(Pixel coordinate grounding data)
═══

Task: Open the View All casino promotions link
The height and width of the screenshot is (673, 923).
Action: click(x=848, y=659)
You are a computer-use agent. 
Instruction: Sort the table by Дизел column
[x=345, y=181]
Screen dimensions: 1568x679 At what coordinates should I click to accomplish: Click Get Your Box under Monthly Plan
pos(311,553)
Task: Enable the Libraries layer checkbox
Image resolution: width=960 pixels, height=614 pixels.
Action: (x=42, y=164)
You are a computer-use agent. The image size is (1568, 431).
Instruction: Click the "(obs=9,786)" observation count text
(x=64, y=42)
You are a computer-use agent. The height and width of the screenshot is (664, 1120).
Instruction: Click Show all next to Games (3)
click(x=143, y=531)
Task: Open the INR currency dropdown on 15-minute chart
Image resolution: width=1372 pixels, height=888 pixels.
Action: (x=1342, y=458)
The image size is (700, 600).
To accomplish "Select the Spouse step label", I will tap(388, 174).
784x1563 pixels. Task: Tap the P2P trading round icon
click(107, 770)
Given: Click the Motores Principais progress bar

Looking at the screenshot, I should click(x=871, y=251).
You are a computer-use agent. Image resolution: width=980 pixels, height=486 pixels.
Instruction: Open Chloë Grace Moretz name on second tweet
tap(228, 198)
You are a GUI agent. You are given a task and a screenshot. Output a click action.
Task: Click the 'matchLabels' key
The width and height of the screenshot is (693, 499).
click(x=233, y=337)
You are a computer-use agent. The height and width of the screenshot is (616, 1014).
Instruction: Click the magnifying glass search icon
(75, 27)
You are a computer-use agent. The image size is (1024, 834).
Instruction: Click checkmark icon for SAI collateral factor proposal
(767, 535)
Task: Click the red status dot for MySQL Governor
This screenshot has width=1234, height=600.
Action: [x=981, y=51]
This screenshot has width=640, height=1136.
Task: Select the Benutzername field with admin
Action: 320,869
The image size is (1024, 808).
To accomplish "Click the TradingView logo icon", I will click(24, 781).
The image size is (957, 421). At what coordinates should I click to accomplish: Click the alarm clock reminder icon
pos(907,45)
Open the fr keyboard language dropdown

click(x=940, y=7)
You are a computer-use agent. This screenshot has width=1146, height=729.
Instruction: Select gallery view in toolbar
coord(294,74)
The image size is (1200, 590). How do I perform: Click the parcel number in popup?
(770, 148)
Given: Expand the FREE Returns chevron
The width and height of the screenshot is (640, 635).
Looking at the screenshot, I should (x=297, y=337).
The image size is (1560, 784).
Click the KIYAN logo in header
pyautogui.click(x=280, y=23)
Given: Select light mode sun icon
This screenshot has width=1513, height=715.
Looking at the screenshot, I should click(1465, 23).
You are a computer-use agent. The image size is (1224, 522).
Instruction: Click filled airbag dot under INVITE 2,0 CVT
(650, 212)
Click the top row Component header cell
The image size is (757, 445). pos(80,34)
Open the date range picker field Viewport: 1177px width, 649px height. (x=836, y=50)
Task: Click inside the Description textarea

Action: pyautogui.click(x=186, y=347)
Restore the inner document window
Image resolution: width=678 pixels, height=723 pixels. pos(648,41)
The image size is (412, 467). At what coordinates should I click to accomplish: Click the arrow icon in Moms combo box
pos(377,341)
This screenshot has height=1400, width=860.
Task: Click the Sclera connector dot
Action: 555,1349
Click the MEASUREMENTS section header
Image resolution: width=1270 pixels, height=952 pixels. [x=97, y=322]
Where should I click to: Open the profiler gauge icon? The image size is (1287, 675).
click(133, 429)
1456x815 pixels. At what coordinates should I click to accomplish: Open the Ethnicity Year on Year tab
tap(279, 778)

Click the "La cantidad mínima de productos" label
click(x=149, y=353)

═══

▸ WHAT YOU ARE ASKED TO DO
What is needed is an exact copy of the entries above, from the first line through the line holding "Task: Enable the Libraries layer checkbox", with both of those lines kept; please give nothing else.

▸ EXERCISE SOLUTION
Task: Open the View All casino promotions link
The height and width of the screenshot is (673, 923).
Action: click(x=848, y=659)
You are a computer-use agent. 
Instruction: Sort the table by Дизел column
[x=345, y=181]
Screen dimensions: 1568x679 At what coordinates should I click to accomplish: Click Get Your Box under Monthly Plan
pos(311,553)
Task: Enable the Libraries layer checkbox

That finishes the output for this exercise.